The queuing system used at ALCF is Cobalt. Cobalt has two ways to queue a run: the basic method and the script method.
In the basic method, enter the information needed for mpirun and Cobalt will do the mpirun when the job starts. These are the most commonly used qsub options (for a complete list, please run "man qsub").

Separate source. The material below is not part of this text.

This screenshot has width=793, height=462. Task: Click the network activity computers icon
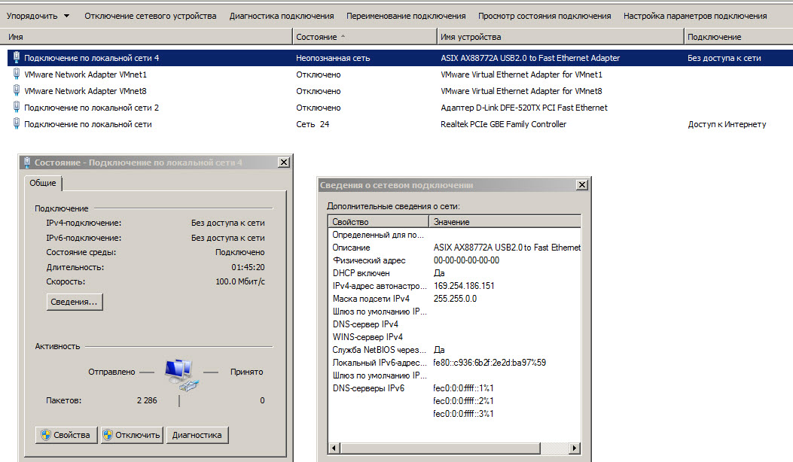[179, 373]
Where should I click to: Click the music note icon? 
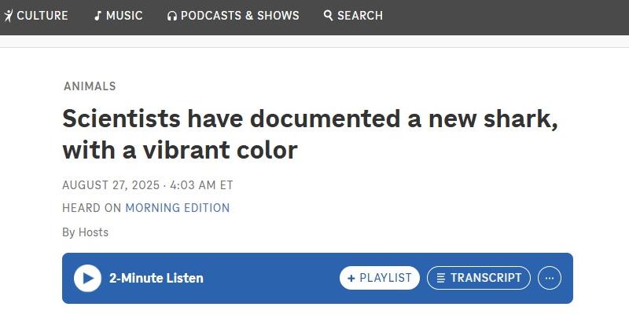(97, 16)
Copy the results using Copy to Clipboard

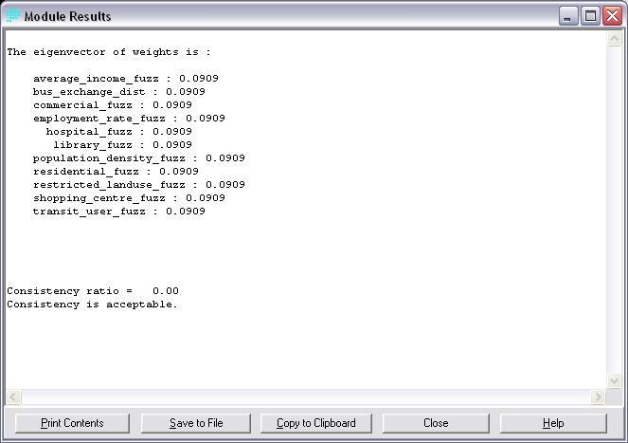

-A Project - project (-A YourProject) -q queue - queue (-q R.workshop) -t time - running time (-t 5 for 5 minutes, -t 01:10:20 for 1 hr 10 min 20 sec) includes partition boot - give at least 5 min -n NN - number of nodes (-n 64 for 64 nodes, each node is 1 to 64 MPI tasks depending on how the mode flag is set) --mode script/c1/c2/c4/c8/c16/c32/c64 - running mode (default c1) (script for script mode, otherwise cN causes the nodes to run N processes per node) --proccount - number of MPI tasks (ranks) for the run (default is computed from -n and --mode) -O Name - name your job and stdout/stderr (-O Job1) -i file - give a file name to be used for stdin --env VAR1=1:VAR2=2:… - specify required environment variables
NOTE: Remember to give all options before the executable name.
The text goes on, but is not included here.